**Data supplied**
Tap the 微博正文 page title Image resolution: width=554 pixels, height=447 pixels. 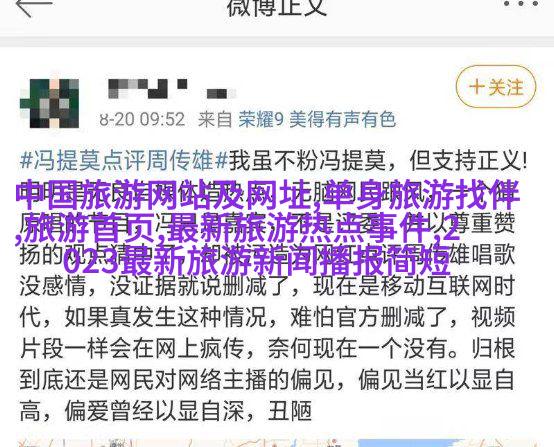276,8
---
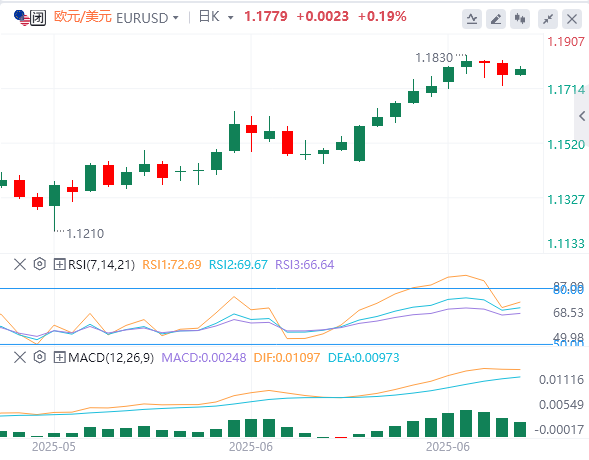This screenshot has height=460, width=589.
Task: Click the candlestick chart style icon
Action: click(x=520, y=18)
--
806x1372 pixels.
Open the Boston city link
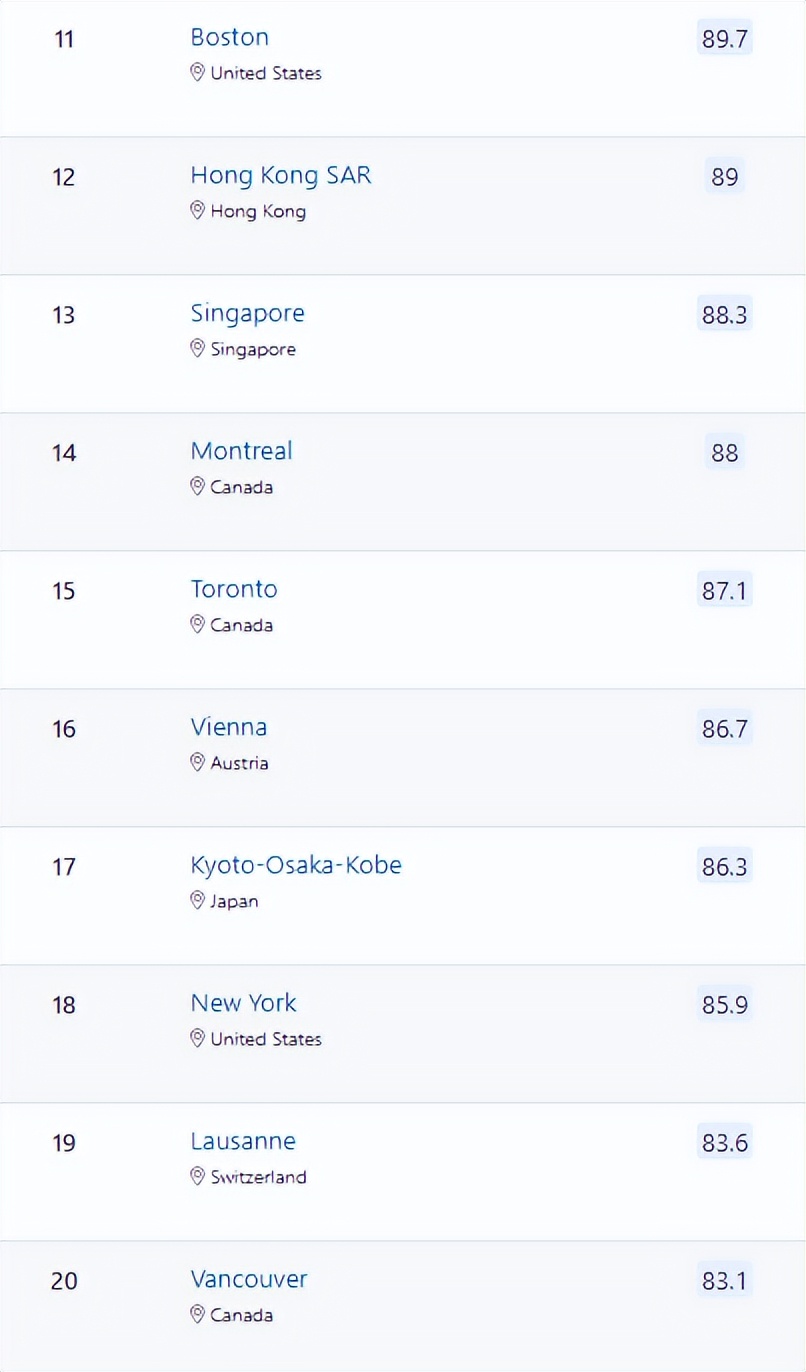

**Written request**
Rewrite the stretch of rows from the line containing "This screenshot has height=460, width=589." through the line containing "Action: click(x=520, y=18)", swapping "candlestick" for "line" and keeping everything else the same. Leave the pictures out.

**Answer to the task**
This screenshot has height=460, width=589.
Task: Click the line chart style icon
Action: click(x=520, y=18)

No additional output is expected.